== Task brief ==
Skip the pictures and return every entry exactly as written.

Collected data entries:
+ + +

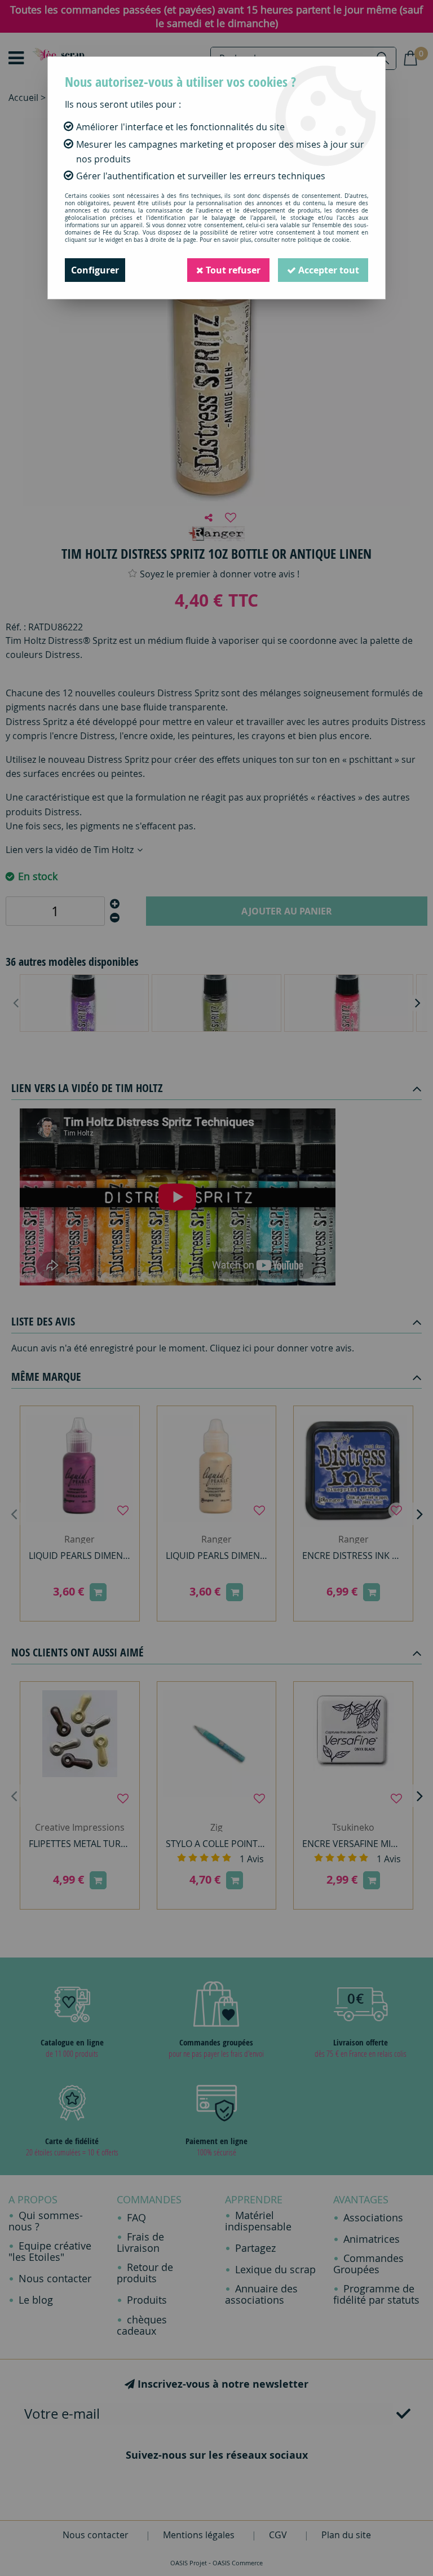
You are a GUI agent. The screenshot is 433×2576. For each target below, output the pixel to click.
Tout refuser (232, 270)
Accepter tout (327, 270)
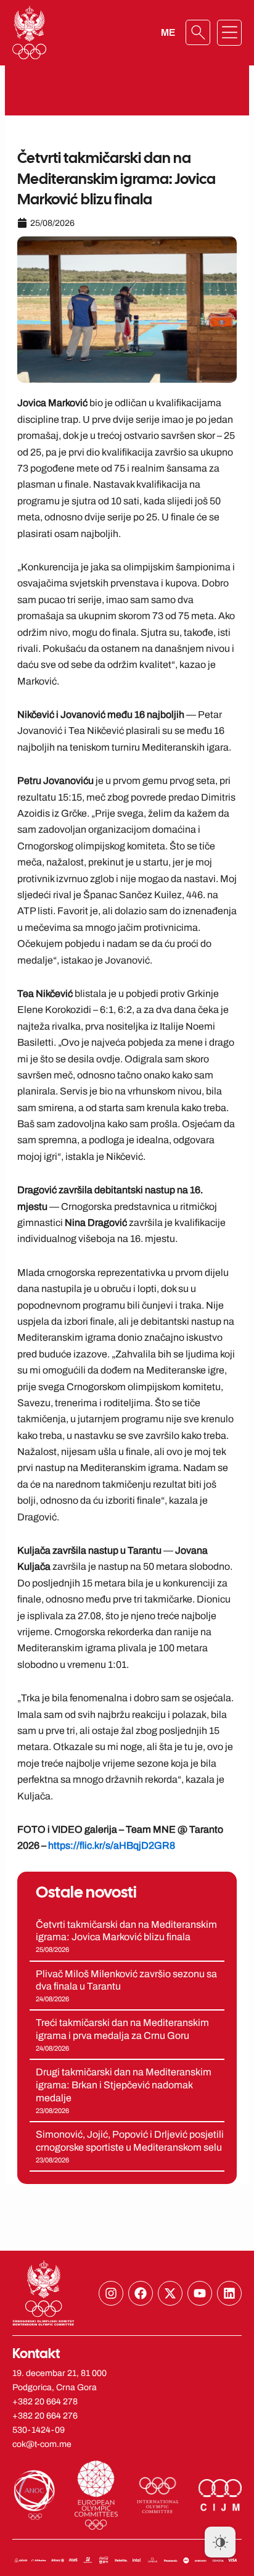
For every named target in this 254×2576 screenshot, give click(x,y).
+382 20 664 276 (45, 2415)
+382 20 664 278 (45, 2401)
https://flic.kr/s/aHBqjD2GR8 (111, 1845)
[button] (229, 33)
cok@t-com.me (42, 2444)
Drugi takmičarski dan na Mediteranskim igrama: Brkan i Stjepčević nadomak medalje (123, 2085)
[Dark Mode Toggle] (220, 2542)
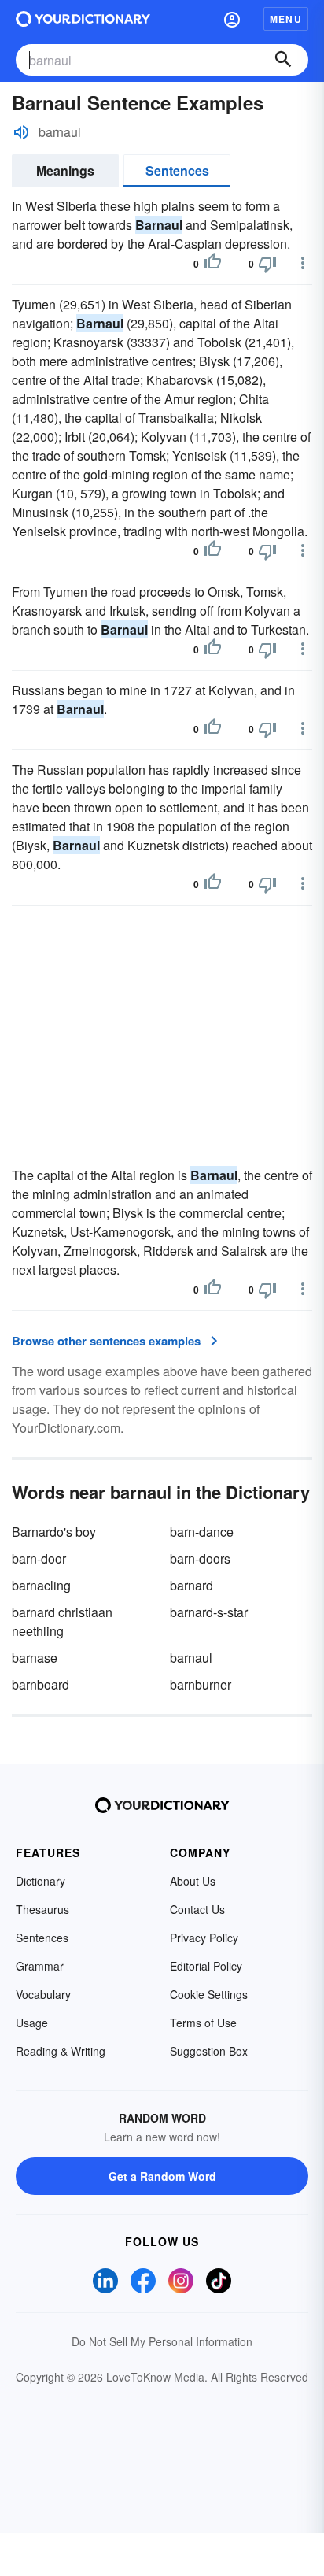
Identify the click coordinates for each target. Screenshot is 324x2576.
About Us (192, 1881)
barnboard (40, 1684)
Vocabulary (43, 1994)
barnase (34, 1658)
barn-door (39, 1558)
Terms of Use (203, 2022)
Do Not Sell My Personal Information (162, 2341)
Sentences (177, 170)
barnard (191, 1585)
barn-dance (202, 1532)
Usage (32, 2022)
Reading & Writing (60, 2051)
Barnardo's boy (54, 1532)
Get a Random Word (162, 2176)
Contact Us (197, 1909)
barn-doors (200, 1558)
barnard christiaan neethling (62, 1621)
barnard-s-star (209, 1612)
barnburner (200, 1684)
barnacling (41, 1585)
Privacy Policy (204, 1937)
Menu (286, 19)
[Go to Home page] (83, 18)
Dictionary (40, 1881)
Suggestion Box (209, 2051)
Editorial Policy (206, 1966)
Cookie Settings (209, 1994)
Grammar (40, 1966)
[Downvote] (267, 264)
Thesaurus (42, 1909)
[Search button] (283, 60)
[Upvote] (212, 264)
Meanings (65, 170)
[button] (232, 18)
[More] (302, 263)
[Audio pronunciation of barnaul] (21, 132)
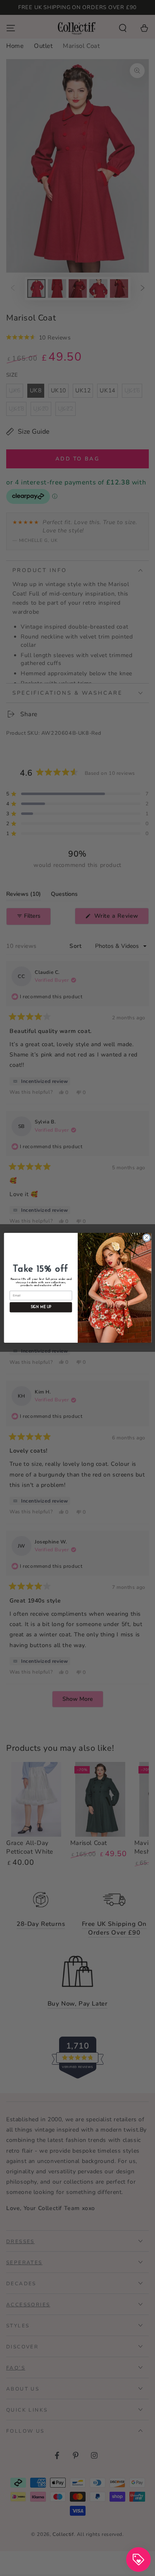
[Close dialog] (146, 1238)
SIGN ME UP (40, 1307)
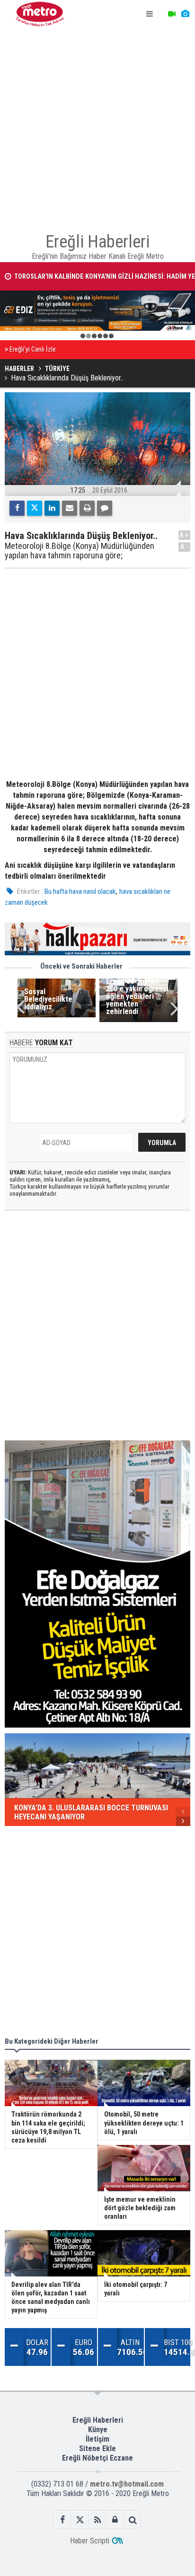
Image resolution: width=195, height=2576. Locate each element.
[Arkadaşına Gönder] (69, 508)
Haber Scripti (89, 2540)
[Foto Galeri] (185, 14)
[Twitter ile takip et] (80, 2520)
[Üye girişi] (115, 2520)
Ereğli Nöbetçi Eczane (97, 2457)
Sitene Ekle (97, 2448)
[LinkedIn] (52, 508)
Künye (97, 2429)
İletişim (97, 2439)
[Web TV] (172, 14)
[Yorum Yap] (104, 508)
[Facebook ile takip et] (62, 2520)
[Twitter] (34, 508)
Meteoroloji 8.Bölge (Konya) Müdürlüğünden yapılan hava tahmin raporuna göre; (79, 550)
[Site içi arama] (133, 2520)
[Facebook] (17, 508)
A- (184, 546)
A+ (184, 534)
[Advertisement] (97, 125)
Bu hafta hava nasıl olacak (80, 891)
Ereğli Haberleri (97, 2420)
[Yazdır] (87, 508)
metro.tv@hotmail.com (127, 2483)
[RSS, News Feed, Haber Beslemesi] (97, 2520)
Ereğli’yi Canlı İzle (32, 349)
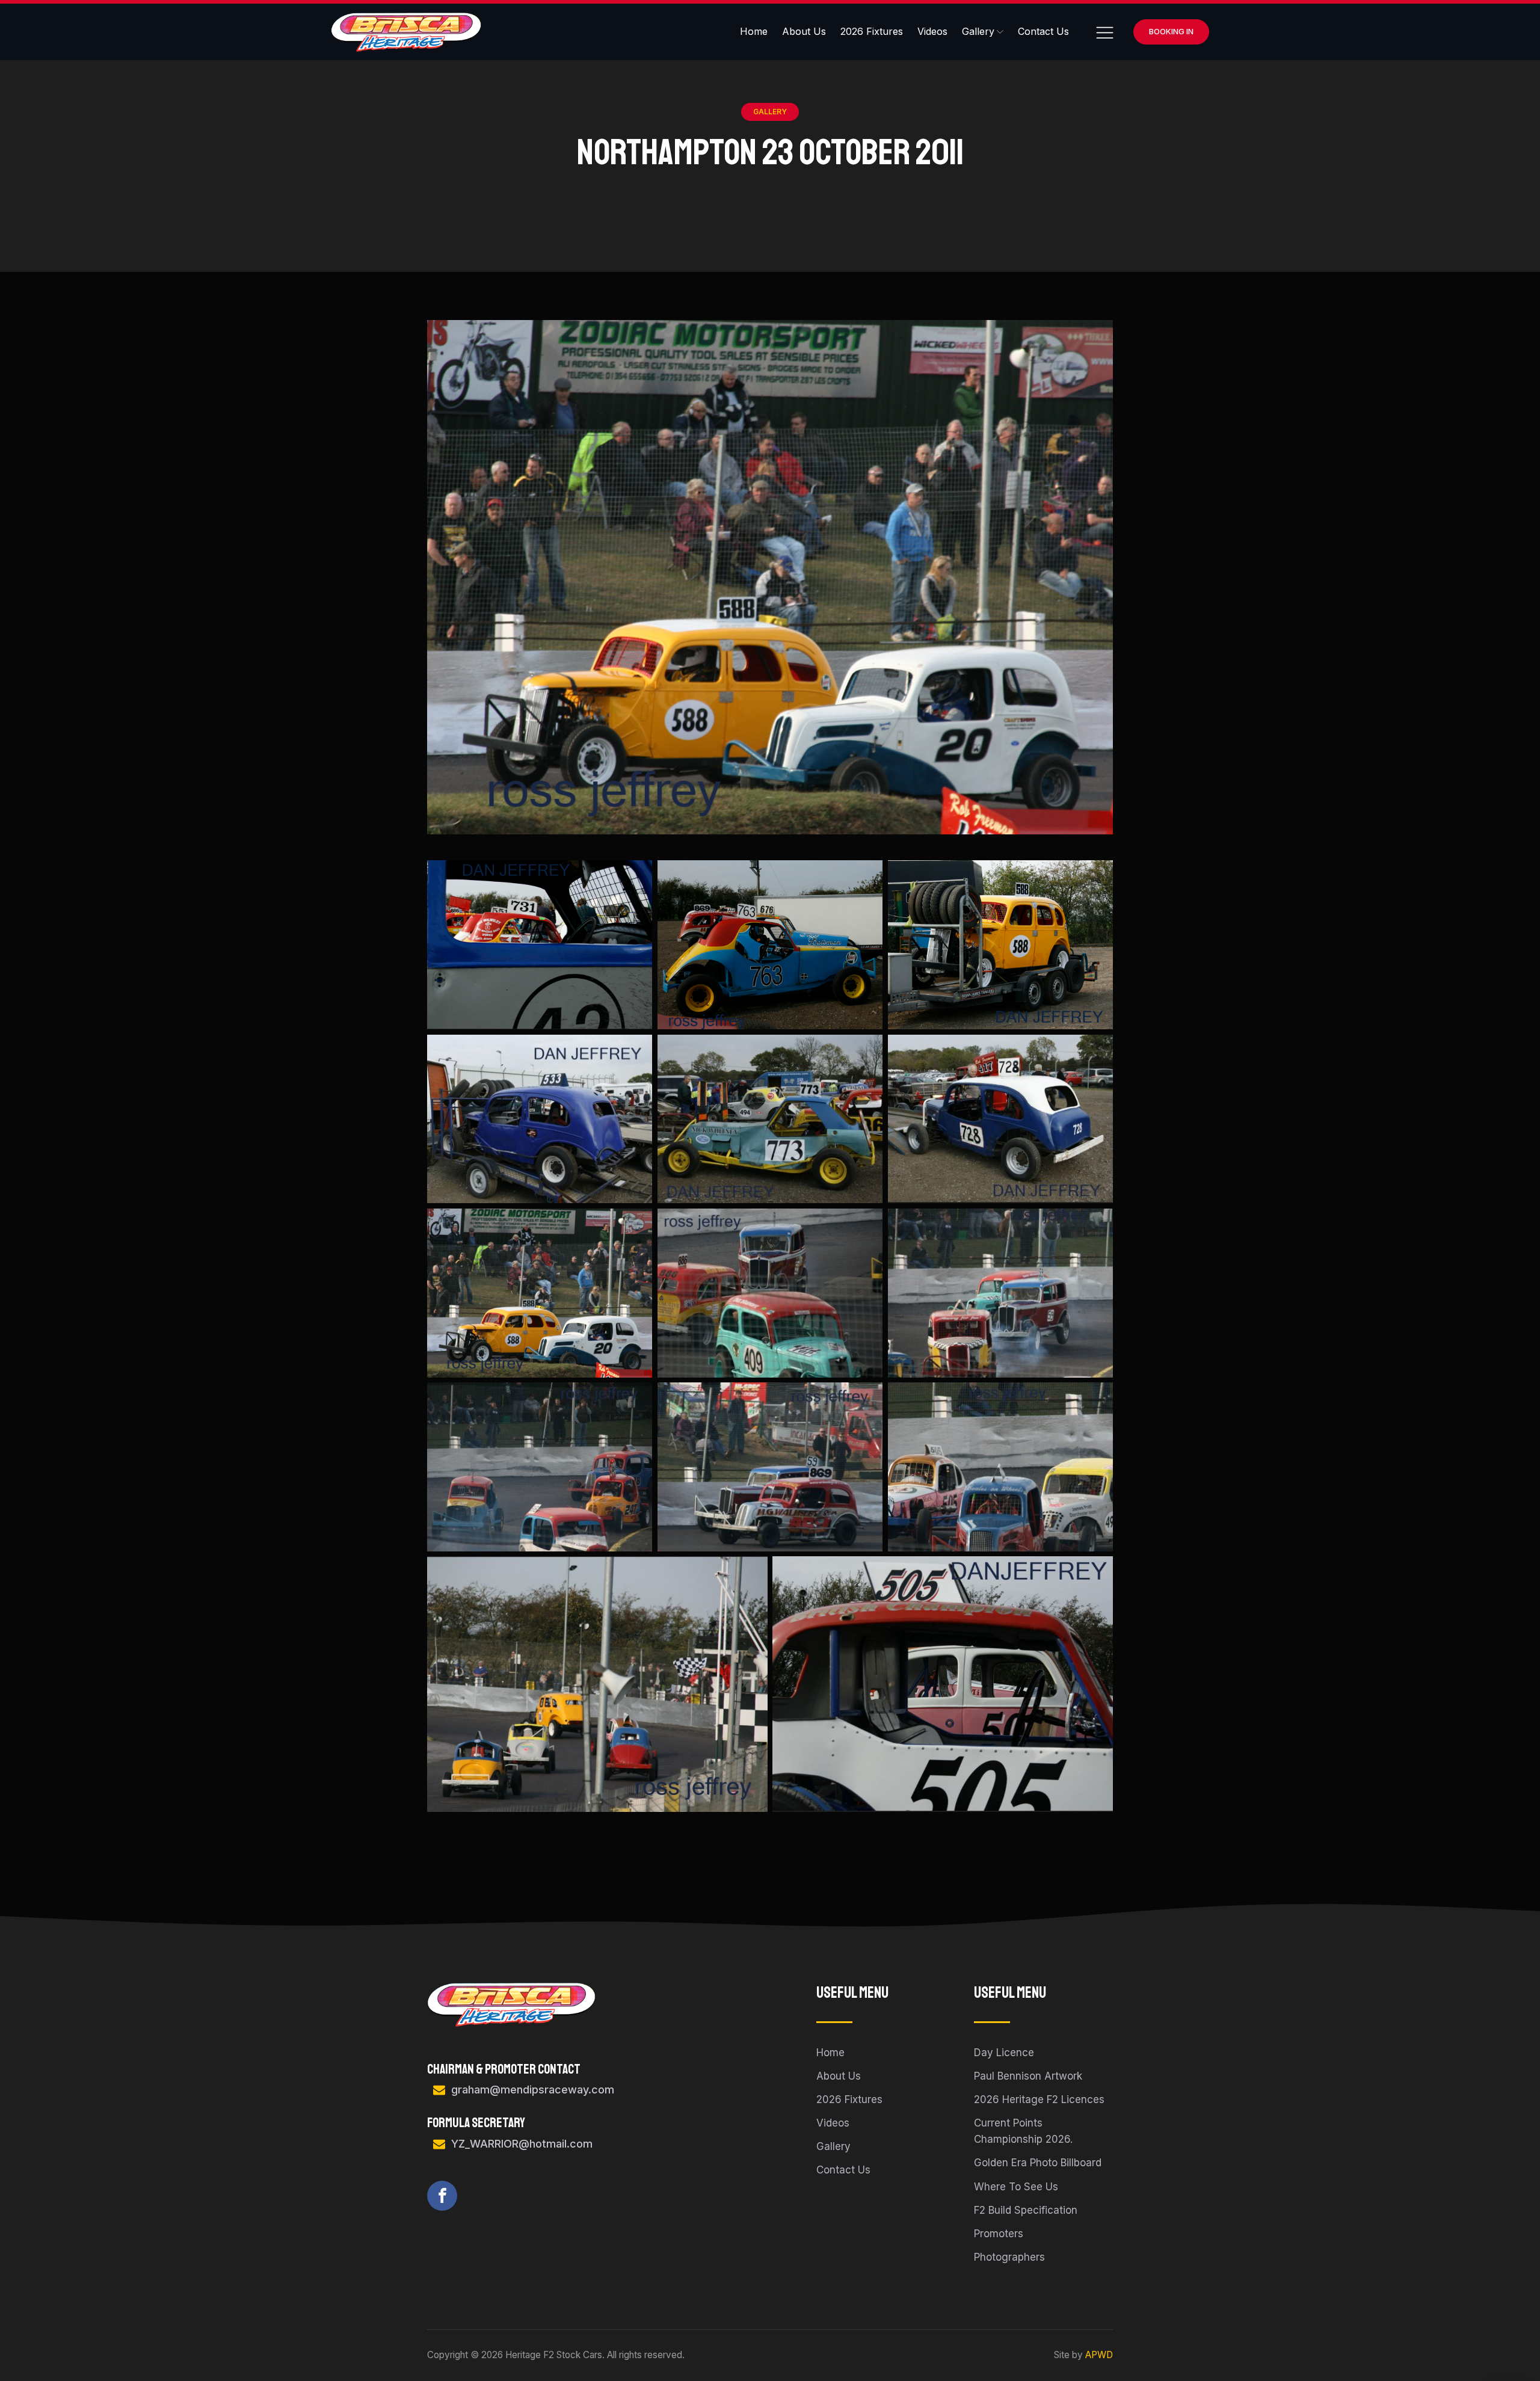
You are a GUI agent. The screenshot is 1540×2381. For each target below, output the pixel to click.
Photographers (1009, 2257)
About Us (804, 31)
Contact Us (1043, 31)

+ + +

== Finished task ==
You are a GUI agent. The screenshot is 433×2576. For each target below, output the pixel to click.
Tout refuser (232, 270)
Accepter tout (327, 270)
For every named target in this 254×2576 screenshot, give click(x,y).
+382 20 664 276 (45, 2415)
+382 20 664 278 (45, 2401)
https://flic.kr/s/aHBqjD2GR8 (111, 1845)
[button] (229, 33)
cok@t-com.me (42, 2444)
Drugi takmičarski dan na Mediteranskim igrama: Brkan i Stjepčević nadomak medalje (123, 2085)
[Dark Mode Toggle] (220, 2542)
Identify the click coordinates for each target. Screenshot is 324x2576.
About Us (192, 1881)
barnboard (40, 1684)
Vocabulary (43, 1994)
barnase (34, 1658)
barn-door (39, 1558)
Terms of Use (203, 2022)
Do Not Sell My Personal Information (162, 2341)
Sentences (177, 170)
barnard (191, 1585)
barn-dance (202, 1532)
Usage (32, 2022)
Reading & Writing (60, 2051)
Barnardo's boy (54, 1532)
Get a Random Word (162, 2176)
Contact Us (197, 1909)
barn-doors (200, 1558)
barnard christiaan neethling (62, 1621)
barnard-s-star (209, 1612)
barnburner (200, 1684)
barnacling (41, 1585)
Privacy Policy (204, 1937)
Menu (286, 19)
[Go to Home page] (83, 18)
Dictionary (40, 1881)
Suggestion Box (209, 2051)
Editorial Policy (206, 1966)
Cookie Settings (209, 1994)
Grammar (40, 1966)
[Downvote] (267, 264)
Thesaurus (42, 1909)
[Search button] (283, 60)
[Upvote] (212, 264)
Meanings (65, 170)
[button] (232, 18)
[More] (302, 263)
[Audio pronunciation of barnaul] (21, 132)
[Close dialog] (146, 1238)
SIGN ME UP (40, 1307)
Image resolution: width=195, height=2576. Locate each element.
[Arkadaşına Gönder] (69, 508)
Haber Scripti (89, 2540)
[Foto Galeri] (185, 14)
[Twitter ile takip et] (80, 2520)
[Üye girişi] (115, 2520)
Ereğli Nöbetçi Eczane (97, 2457)
Sitene Ekle (97, 2448)
[LinkedIn] (52, 508)
Künye (97, 2429)
İletişim (97, 2439)
[Web TV] (172, 14)
[Yorum Yap] (104, 508)
[Facebook ile takip et] (62, 2520)
[Twitter] (34, 508)
Meteoroloji 8.Bölge (Konya) Müdürlüğünden yapılan hava tahmin raporuna göre; (79, 550)
[Site içi arama] (133, 2520)
[Facebook] (17, 508)
A- (184, 546)
A+ (184, 534)
[Advertisement] (97, 125)
Bu hafta hava nasıl olacak (80, 891)
Ereğli Haberleri (97, 2420)
[Yazdır] (87, 508)
metro.tv@hotmail.com (127, 2483)
[RSS, News Feed, Haber Beslemesi] (97, 2520)
Ereğli’yi Canlı İzle (32, 349)
You are a GUI agent. The screenshot is 1540×2381. For each target below, output the pixel to click.
Photographers (1009, 2257)
About Us (804, 31)
Contact Us (1043, 31)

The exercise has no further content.